O Temático conta com cerca de 25 pesquisadores espalhados pelo país, além de colaboradores da Colômbia. O grupo alocado no Laboratório de Química de Produtos Naturais do IQ-USP inclui, ainda, sete alunos de doutorado, cinco de iniciação científica e três pós-doutorandos, além de Kato como docente.

A base da metodologia é a coleta em campo. O grupo possui hoje 1,5 mil acessos – cada acesso é uma coleta de um indivíduo –, perto de 150 espécies identificadas e um cultivo de aproximadamente 100 espécies no viveiro no IQ-USP.

“Lutamos constantemente para mantê-las vivas. Hoje, estamos fazendo uma cópia de cada uma das espécies que temos e tentamos enviá-las para o Instituto Agronômico, onde há também um banco de germoplasma”, explicou.

A equipe utiliza marcadores biológicos, segundo Kato, em uma tentativa de organizar esse conjunto de espécies. Segundo ele, os marcadores moleculares ajudam a definir as relações de filogenia e de parentesco entre as espécies.

A base do trabalho consiste em definir uma árvore filogenética. A partir daí, os cientistas vão estudar a composição química desses grupos para observar se existe ou não uma correspondência entre os dados de filogenia molecular e a composição de metabólitos secundários.

“Uma vez feita essa organização – e já caminhamos razoavelmente nesse sentido – ela permite a escolha de blocos de espécies para a realização de estudos de biossíntese. Ou seja, definir qual espécie é a mais adequada para entender a formação de uma determinada substância”, disse Kato.

A biossíntese consiste em uma série de etapas de reações na formação das substâncias.

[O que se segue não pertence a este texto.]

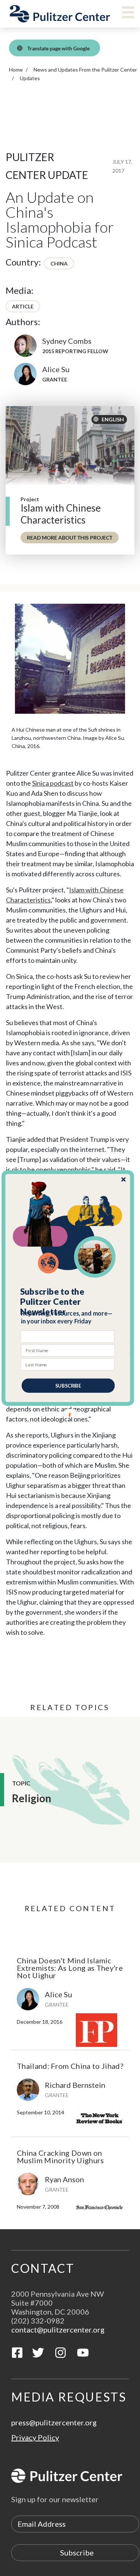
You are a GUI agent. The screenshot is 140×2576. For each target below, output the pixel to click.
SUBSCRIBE (68, 1386)
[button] (68, 1302)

O conhecimento sobre uma via sintética é importante para começar a definir qual a função de uma determinada substância – o que é uma pergunta bastante difícil de responder.

“Uma coisa é tentar aproveitar as substâncias para nosso bem-estar – para produzir aromas e medicamentos, por exemplo –, outra é definir a função de uma substância para a planta. É uma pergunta que não podemos responder de imediato, mas podemos descrever como a planta a produz e quais são as sequências de reações que levam à produção dessa substância”, disse Kato.

O estudo da biossíntese busca descobrir qual é o precursor de cada substância, quais são os intermediários, quais são as enzimas envolvidas e qual o produto final.

“Essa é a descrição da via sintética. Podemos descrever ainda como essa via é regulada e qual o fator que estimula a produção dessa substância – que pode ser o desenvolvimento, a temperatura, a estação, a duração da luz e assim por diante”, afirmou.

Determinando o que afeta a produção da substância, os cientistas têm uma chance maior de entender a função da substância na planta. O foco não são aplicações, mas, se a planta tiver um princípio ativo, uma aplicação ou atividade biológica já conhecidos, ao descobrir tudo o que regula a sua produção, os pesquisadores podem otimizá-la em campo.

“Em dois casos, vimos que o período de produção mais elevado de um metabólito era ao amanhecer. Como o cultivo é controlado, sabemos que o aumento da produção tem relação com algum estímulo relacionado à luz. Dentro do nosso projeto, a ideia é cultivar plantas e submetê-las a diversos tratamentos, variando esses estímulos”, disse.

A multidisciplinaridade é uma das características fundamentais do projeto. “Os alunos têm uma oportunidade excelente ao trabalhar com um tema tão amplo e em colaboração com pesquisadores de outras áreas. Mas ainda temos muita necessidade de agregar pesquisadores de outras áreas, como bioinformática, por exemplo”, disse Kato.